Across the two 2026 announcements, the pattern is clear: Applied Digital is moving from individual campus milestones to a multi-campus AI infrastructure platform. The company said total contracted baseline revenue now stands at $31 billion across four AI Factory campuses, with potential revenue of $73 billion if all renewal options are exercised.
Why Texas Manufacturers Should Still Care
The Texas implication is operational, not geographic. Applied Digital is headquartered in Dallas, and the AI infrastructure buildout is competing nationally for power engineering talent, electrical gear, cooling design, commissioning labor, and construction capital. Those are the same constraints that shape plant expansions, automation projects, substation upgrades, warehouse electrification, and high-load equipment installs.
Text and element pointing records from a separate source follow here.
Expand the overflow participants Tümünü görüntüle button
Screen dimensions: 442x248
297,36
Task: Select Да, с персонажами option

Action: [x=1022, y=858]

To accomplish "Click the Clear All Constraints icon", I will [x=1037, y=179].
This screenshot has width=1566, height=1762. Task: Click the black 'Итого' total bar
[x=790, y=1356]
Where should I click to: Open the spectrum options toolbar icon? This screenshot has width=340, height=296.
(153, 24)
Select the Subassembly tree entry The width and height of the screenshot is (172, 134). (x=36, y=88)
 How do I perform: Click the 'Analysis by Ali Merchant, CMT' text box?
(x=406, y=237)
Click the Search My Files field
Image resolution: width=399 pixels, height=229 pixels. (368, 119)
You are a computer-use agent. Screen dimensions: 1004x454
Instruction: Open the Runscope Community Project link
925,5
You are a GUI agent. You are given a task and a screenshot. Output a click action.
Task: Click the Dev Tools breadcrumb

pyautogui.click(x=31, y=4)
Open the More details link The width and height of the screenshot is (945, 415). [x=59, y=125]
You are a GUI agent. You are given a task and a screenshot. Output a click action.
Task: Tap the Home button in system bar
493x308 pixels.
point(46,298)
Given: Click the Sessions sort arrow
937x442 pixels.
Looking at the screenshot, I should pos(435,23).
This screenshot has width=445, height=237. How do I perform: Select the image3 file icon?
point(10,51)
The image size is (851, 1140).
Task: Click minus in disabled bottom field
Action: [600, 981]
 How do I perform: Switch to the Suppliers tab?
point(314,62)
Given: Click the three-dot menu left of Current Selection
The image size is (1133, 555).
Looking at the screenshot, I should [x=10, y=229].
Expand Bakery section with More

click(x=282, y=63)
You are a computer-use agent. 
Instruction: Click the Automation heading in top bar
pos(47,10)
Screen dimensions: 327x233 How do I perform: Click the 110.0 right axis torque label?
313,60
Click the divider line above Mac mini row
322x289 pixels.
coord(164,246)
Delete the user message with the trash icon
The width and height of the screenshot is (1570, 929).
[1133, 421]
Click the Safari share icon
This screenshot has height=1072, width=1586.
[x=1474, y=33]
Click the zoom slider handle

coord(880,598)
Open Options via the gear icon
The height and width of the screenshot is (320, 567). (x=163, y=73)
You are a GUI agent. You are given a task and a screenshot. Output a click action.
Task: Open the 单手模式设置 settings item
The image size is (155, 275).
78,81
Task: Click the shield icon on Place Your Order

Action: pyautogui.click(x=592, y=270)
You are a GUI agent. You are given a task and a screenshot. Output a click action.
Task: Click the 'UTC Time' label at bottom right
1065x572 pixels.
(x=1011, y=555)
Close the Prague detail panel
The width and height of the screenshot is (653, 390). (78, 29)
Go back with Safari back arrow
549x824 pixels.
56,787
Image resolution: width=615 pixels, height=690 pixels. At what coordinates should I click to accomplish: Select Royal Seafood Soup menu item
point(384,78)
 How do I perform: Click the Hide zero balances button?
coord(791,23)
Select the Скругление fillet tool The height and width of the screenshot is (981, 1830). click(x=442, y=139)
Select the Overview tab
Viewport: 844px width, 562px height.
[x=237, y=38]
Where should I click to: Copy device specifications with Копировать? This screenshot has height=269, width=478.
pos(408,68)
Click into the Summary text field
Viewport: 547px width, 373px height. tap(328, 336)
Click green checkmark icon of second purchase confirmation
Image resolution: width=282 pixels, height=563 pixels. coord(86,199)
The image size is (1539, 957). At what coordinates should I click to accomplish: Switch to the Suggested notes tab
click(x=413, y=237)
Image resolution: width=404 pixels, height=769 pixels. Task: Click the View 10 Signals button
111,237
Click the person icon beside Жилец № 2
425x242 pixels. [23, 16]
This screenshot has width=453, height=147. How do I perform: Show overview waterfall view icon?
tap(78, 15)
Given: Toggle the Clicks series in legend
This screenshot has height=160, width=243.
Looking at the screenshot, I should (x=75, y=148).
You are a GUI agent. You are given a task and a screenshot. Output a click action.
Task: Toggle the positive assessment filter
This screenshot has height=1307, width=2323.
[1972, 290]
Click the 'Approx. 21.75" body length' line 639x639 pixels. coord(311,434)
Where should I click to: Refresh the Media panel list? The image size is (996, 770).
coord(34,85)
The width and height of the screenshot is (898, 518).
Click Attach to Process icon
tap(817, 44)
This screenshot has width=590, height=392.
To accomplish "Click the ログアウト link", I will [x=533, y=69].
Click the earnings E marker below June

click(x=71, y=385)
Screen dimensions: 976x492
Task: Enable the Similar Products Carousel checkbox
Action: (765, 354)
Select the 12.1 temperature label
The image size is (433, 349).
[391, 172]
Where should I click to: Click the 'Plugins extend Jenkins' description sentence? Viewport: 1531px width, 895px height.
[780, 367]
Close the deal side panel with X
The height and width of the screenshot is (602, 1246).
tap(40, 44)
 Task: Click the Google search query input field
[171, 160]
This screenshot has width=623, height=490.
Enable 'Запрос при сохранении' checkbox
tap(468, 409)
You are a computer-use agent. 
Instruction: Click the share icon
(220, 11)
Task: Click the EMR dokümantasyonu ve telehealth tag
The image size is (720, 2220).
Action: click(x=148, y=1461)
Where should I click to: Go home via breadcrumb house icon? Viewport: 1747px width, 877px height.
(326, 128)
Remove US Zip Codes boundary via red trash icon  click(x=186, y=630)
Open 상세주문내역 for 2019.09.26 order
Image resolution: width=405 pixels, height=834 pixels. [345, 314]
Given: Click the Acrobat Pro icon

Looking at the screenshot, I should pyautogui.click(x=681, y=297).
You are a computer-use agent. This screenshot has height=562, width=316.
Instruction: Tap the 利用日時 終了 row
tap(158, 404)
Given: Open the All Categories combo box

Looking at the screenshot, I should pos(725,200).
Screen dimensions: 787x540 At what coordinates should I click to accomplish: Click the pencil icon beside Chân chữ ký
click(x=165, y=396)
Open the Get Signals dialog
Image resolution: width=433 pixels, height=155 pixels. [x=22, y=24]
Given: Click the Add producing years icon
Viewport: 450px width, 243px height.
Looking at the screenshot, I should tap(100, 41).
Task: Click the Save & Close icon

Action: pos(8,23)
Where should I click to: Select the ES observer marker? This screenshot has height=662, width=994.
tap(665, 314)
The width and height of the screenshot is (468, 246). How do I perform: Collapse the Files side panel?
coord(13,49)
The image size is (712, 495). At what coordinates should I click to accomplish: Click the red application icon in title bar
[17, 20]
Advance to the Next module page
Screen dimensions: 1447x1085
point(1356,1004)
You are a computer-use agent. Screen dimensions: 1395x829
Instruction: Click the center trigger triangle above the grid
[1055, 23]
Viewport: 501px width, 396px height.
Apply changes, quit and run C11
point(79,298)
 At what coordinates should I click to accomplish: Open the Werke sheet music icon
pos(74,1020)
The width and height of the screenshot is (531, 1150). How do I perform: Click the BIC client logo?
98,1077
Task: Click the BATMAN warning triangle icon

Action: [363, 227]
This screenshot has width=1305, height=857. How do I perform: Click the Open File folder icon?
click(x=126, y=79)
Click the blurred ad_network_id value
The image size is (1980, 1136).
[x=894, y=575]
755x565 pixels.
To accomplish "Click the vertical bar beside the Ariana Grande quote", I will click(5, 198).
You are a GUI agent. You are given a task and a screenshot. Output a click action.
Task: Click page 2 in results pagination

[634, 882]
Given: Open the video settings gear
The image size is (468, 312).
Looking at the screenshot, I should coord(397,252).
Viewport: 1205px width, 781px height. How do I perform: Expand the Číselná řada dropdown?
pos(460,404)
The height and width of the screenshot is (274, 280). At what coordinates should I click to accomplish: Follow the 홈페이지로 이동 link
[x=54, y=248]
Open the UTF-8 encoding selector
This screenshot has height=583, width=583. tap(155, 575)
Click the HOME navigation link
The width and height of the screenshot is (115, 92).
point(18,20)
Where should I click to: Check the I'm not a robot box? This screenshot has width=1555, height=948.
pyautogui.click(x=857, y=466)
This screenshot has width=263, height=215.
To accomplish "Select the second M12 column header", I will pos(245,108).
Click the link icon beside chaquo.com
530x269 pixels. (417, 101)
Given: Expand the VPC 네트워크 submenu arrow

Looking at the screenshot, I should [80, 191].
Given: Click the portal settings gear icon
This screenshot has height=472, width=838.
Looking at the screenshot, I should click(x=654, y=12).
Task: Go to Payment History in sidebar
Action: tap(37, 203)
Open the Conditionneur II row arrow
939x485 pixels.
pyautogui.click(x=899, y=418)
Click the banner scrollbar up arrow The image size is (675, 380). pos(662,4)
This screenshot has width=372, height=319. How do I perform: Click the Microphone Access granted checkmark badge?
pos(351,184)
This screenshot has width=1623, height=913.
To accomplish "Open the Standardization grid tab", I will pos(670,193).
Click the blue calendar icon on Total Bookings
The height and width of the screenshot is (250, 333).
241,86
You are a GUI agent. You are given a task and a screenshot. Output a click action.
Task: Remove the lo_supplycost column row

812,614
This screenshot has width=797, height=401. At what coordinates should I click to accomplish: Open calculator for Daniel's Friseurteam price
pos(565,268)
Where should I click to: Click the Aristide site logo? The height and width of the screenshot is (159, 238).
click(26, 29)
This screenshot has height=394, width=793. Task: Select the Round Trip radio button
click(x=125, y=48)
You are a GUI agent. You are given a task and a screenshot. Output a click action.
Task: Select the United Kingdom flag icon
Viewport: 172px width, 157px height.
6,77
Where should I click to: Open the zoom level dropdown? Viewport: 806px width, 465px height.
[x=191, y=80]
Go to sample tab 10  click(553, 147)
Mid-market manufacturers do not need to chase every data center headline. They do need to understand when hyperscaler-backed infrastructure starts changing the procurement environment around them. A 15-year lease gives developers enough certainty to reserve suppliers, contractors, financing, and grid planning capacity long before the campus starts operating.
That matters for a Texas manufacturer planning work in 2026 or 2027. A plant expansion that needs switchgear, transformers, high-voltage electrical work, controls contractors, mechanical piping, or cooling-system integration is entering the same market that large AI campuses are pulling from. The risk is not abstract. It shows up as longer lead times, fewer qualified bidders, and more expensive project schedules.
What to Check Now
Start with the assumptions that would hurt if they are wrong. If your next expansion depends on a utility upgrade, ask for the actual interconnection timeline and identify the decision points that can slip. If your maintenance team depends on outside electrical contractors, ask whether those firms are committing crews to data center projects. If your capital plan assumes standard lead times for transformers, switchgear, UPS equipment, cooling components, or controls panels, update the quote before approving the budget.
- Review power contracts and demand-charge exposure before renewal, not after a rate shock.
- Ask electrical and mechanical contractors how much 2026 and 2027 capacity is already committed.
- Prequalify backup suppliers for power distribution, cooling, controls, and commissioning work.
- Separate verified source facts from market assumptions when using AI infrastructure news for planning.
There is also a supplier opportunity. Manufacturers that fabricate electrical enclosures, structural steel, cooling skids, piping assemblies, controls cabinets, or modular infrastructure may find more demand around AI campus construction. But qualification will not wait until a ribbon-cutting. Documentation, traceability, production capacity, and quality systems need to be ready before procurement windows open.
The Correction That Matters
The previous framing treated older and unsupported information as if it described the current 2026 situation. That is the mistake to avoid. The current source record says Applied Digital surpassed the 1 gigawatt threshold in May 2026, through a fourth campus lease at Polaris Forge 3, while the April 2026 Delta Forge 1 lease added a separate 300 megawatts of critical IT load.
For Texas operators, the useful takeaway is narrower and stronger: do not assume the capacity is local just because the company is Dallas-based. Use the current 2026 announcements as a planning signal for power-heavy industrial projects, supplier qualification, and skilled-trade capacity. That is what is happening now.